● Work to complete
When you reach the line with "Privacy policy (1012, 2513)" in the records below, begin transcribing exactly and continue up to and including the line with "Maybe later (66, 1343)", leaving out every picture.
====
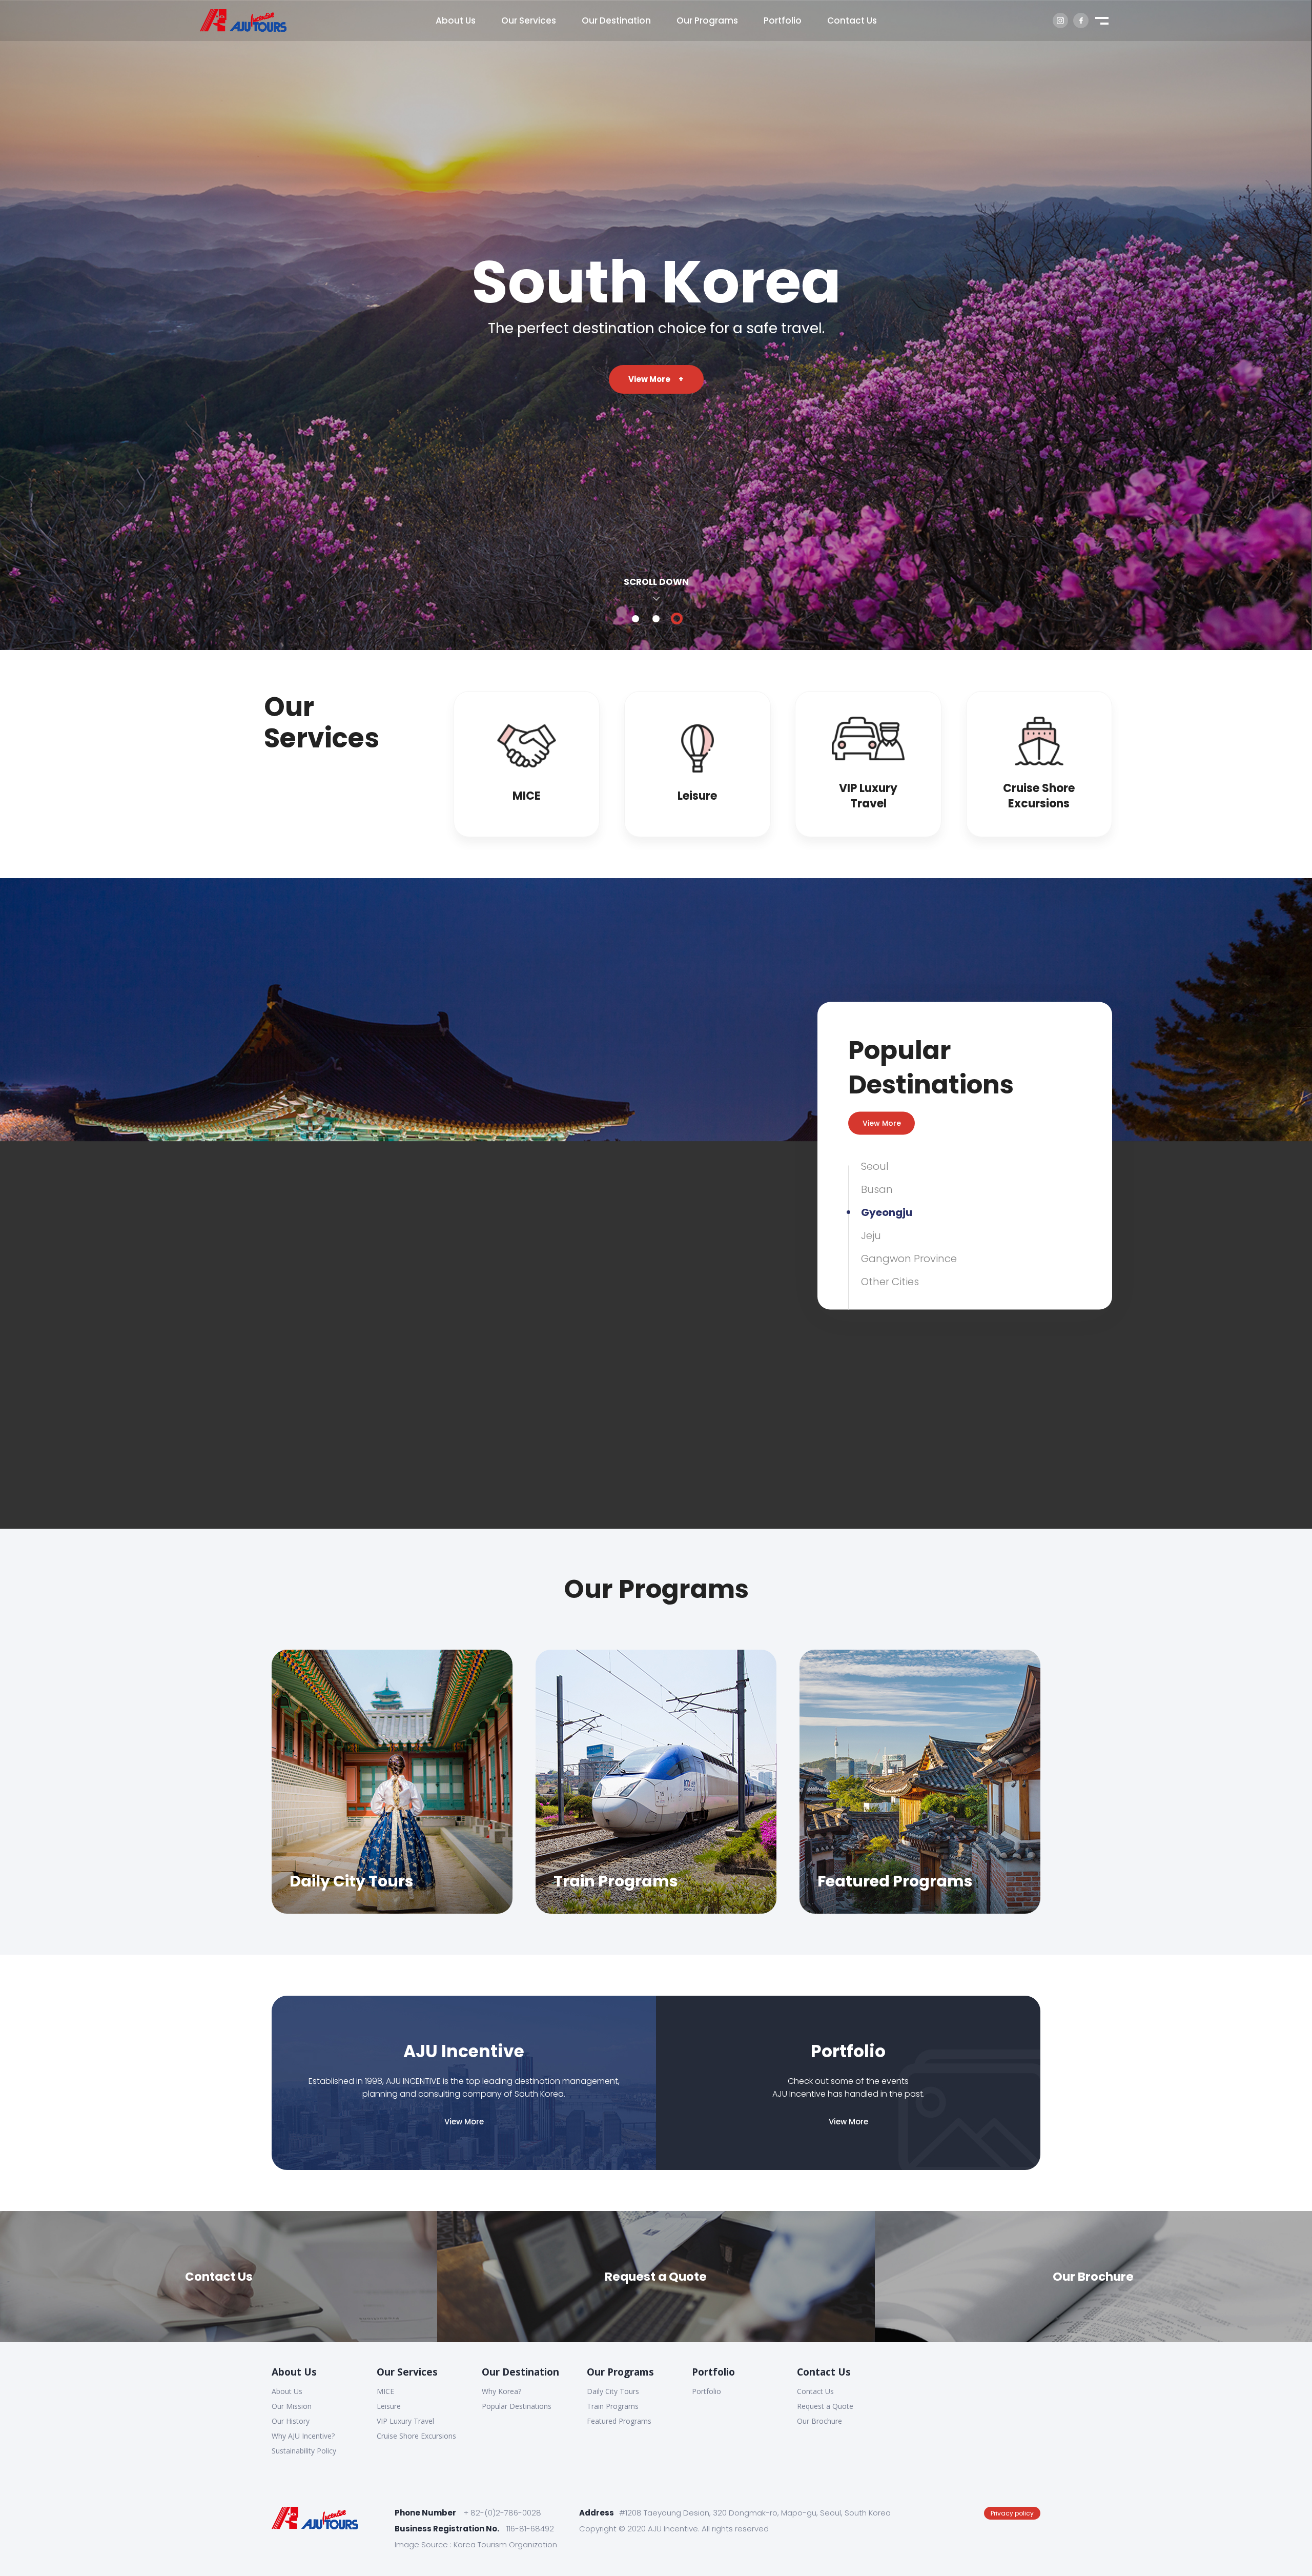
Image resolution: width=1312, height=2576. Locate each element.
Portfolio (713, 2372)
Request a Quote (825, 2406)
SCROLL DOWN (656, 582)
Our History (291, 2421)
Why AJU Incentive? (303, 2436)
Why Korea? (501, 2391)
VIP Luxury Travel (405, 2421)
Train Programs (613, 2406)
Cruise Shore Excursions (416, 2436)
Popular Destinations (516, 2406)
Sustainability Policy (304, 2451)
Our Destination (520, 2372)
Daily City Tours (613, 2391)
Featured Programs (619, 2421)
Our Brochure (819, 2421)
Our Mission (292, 2406)
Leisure (389, 2406)
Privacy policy (1012, 2513)
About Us (294, 2372)
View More (656, 379)
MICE (385, 2391)
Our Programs (620, 2372)
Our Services (407, 2372)
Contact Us (824, 2372)
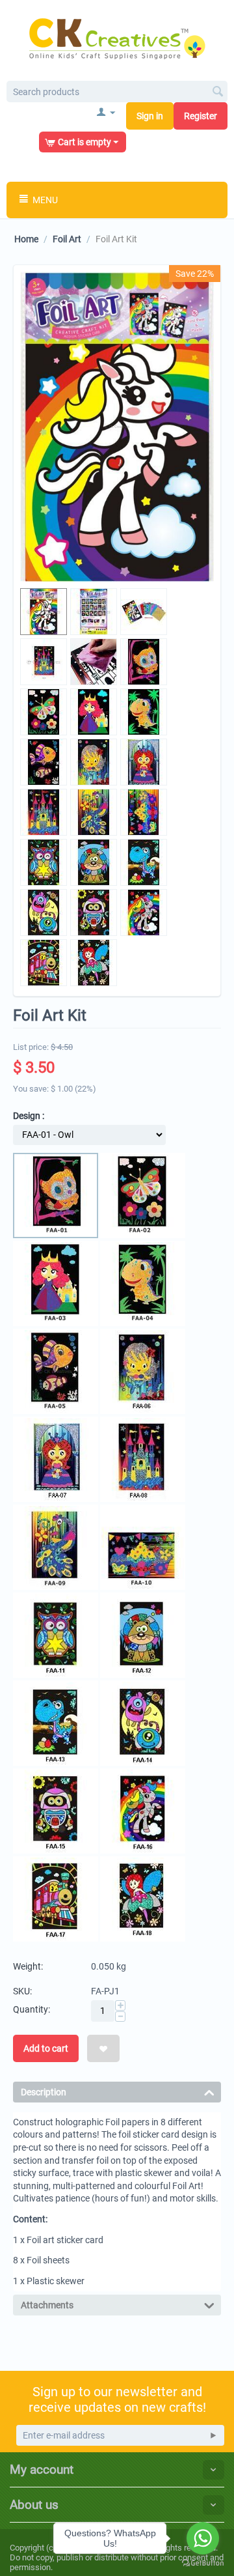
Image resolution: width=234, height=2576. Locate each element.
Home (26, 239)
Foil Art (67, 239)
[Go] (213, 2435)
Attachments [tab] (47, 2305)
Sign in (149, 116)
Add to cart (45, 2048)
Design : (28, 1116)
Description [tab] (43, 2092)
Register (200, 116)
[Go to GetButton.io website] (203, 2563)
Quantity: (31, 2009)
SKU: (22, 1991)
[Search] (217, 92)
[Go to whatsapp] (203, 2538)
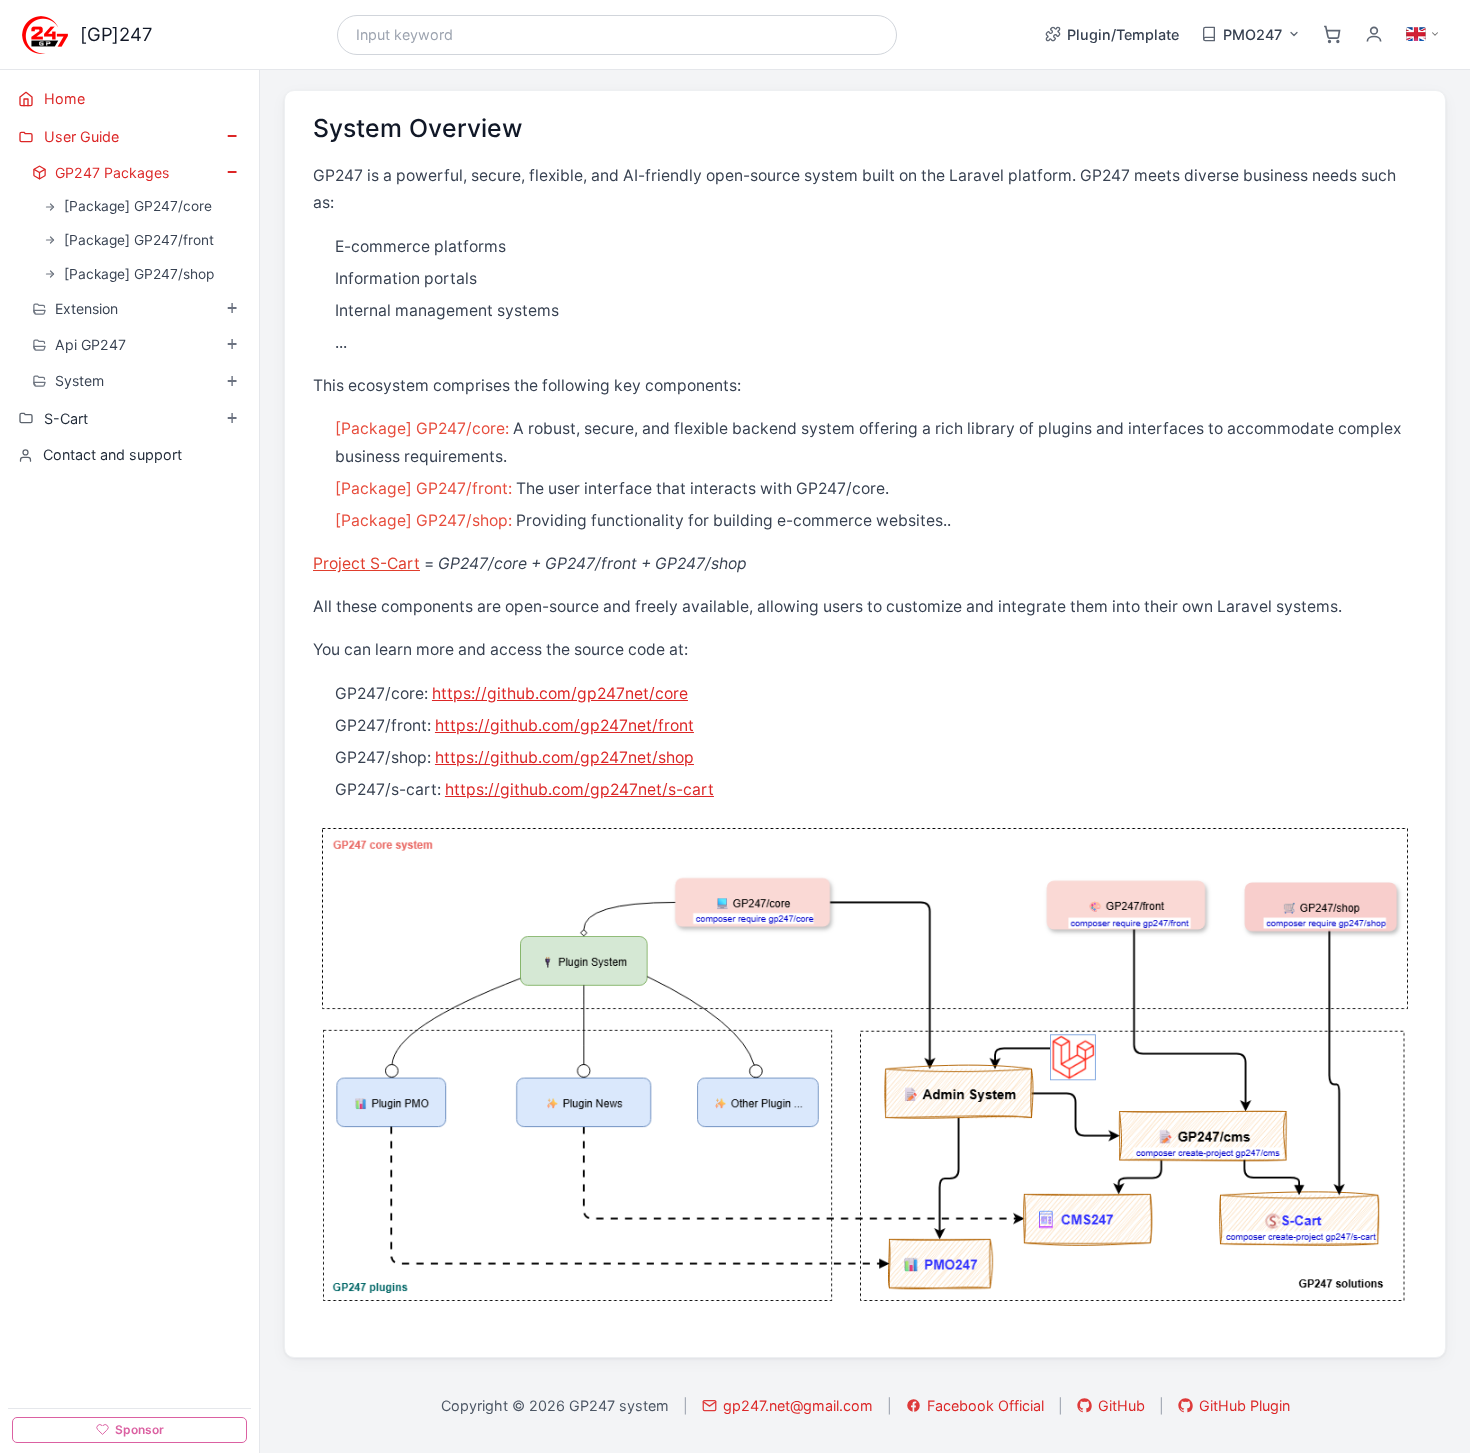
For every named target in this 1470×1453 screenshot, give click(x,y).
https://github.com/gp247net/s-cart (579, 789)
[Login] (1374, 34)
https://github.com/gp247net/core (560, 693)
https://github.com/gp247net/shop (564, 757)
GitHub (1121, 1405)
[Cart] (1332, 34)
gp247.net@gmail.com (798, 1405)
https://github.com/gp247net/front (564, 725)
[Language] (1423, 34)
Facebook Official (985, 1405)
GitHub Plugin (1244, 1405)
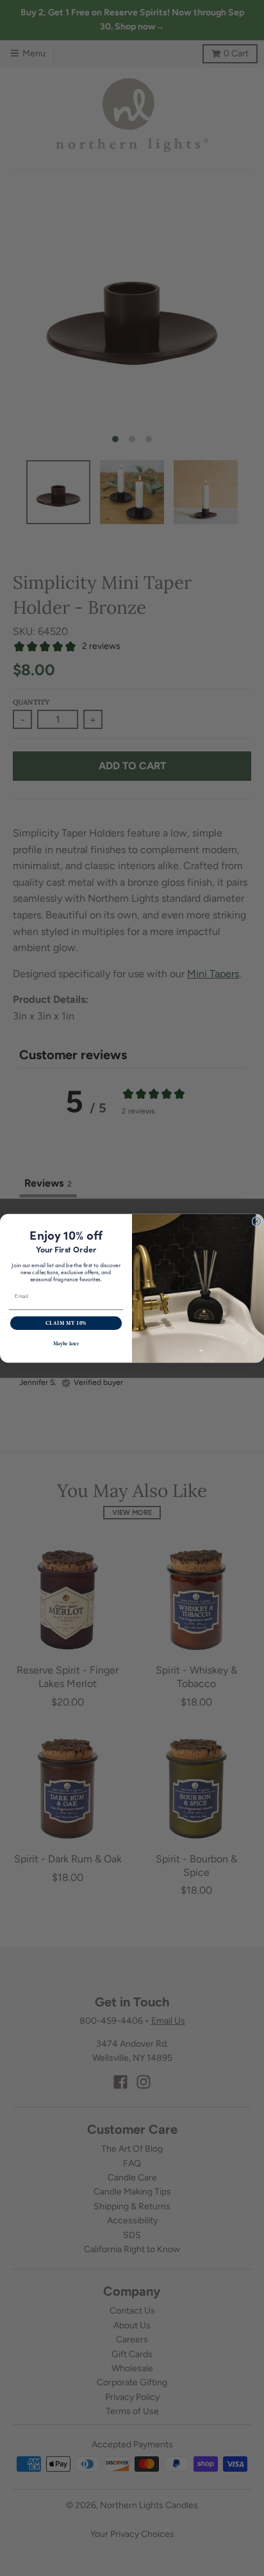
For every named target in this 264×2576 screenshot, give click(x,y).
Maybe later (66, 1343)
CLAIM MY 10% (66, 1323)
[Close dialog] (256, 1221)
====
● Result
Privacy policy (1012, 2513)
About Us (294, 2372)
View More (656, 379)
MICE (385, 2391)
Our Programs (620, 2372)
Our Services (407, 2372)
Contact Us (824, 2372)
Image resolution: width=234, height=2576. Locate each element.
Home (26, 239)
Foil Art (67, 239)
[Go] (213, 2435)
Attachments [tab] (47, 2305)
Sign in (149, 116)
Add to cart (45, 2048)
Design : (28, 1116)
Description [tab] (43, 2092)
Register (200, 116)
[Go to GetButton.io website] (203, 2563)
Quantity: (31, 2009)
SKU: (22, 1991)
[Search] (217, 92)
[Go to whatsapp] (203, 2538)
For every named target in this 1470×1453 screenshot, give click(x,y).
https://github.com/gp247net/s-cart (579, 789)
[Login] (1374, 34)
https://github.com/gp247net/core (560, 693)
https://github.com/gp247net/shop (564, 757)
GitHub (1121, 1405)
[Cart] (1332, 34)
gp247.net@gmail.com (798, 1405)
https://github.com/gp247net/front (564, 725)
[Language] (1423, 34)
Facebook Official (985, 1405)
GitHub Plugin (1244, 1405)
For every named target in this 264×2576 screenshot, give click(x,y).
Maybe later (66, 1343)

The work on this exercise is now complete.